Often dropping into a shell is the easiest way to hammer out development / debugging work. To get a shell access to a node, use a combination of `salloc` and `srun` commands.

```
tensorwave@tensorwave.com@slurm-login-skip-8566547b9c-zdznk:~$ salloc -N 1 --gpus-per-node=8
salloc: Granted job allocation 269
salloc: Waiting for resource configuration
salloc: Nodes tus1-p13-g41 are ready for job
tensorwave@tensorwave.com@slurm-login-skip-8566547b9c-zdznk:~$ srun --pty bash
tensorwave@tensorwave.com@tus1-p13-g41:~$ # <== bash shell on a worker node
```

`salloc` reserves a resource allocation.
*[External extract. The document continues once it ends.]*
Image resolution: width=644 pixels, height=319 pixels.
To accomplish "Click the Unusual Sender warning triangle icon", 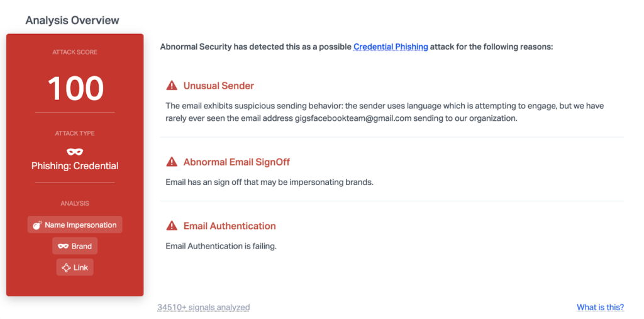I will (172, 86).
It creates a sub-shell tied to a SLRUM allocation, and allows users to call `srun` multiple times on the same set of resrouces. This provides much faster iteration time than calling `srun`/`sbatch` from a login node and having to wait for a resource allocation each time, especially for debugging multi-node jobs.

`srun --pty bash` launches the bash shell on the worker pods. The `--pty` flag sets up a psudoshell, forwarding stdin, stdout, and stderr to the terminal. The `--pty` flag is also useful for `srun` commands with complex outputs like `docker build` or python tools with `tqdm` progress bars.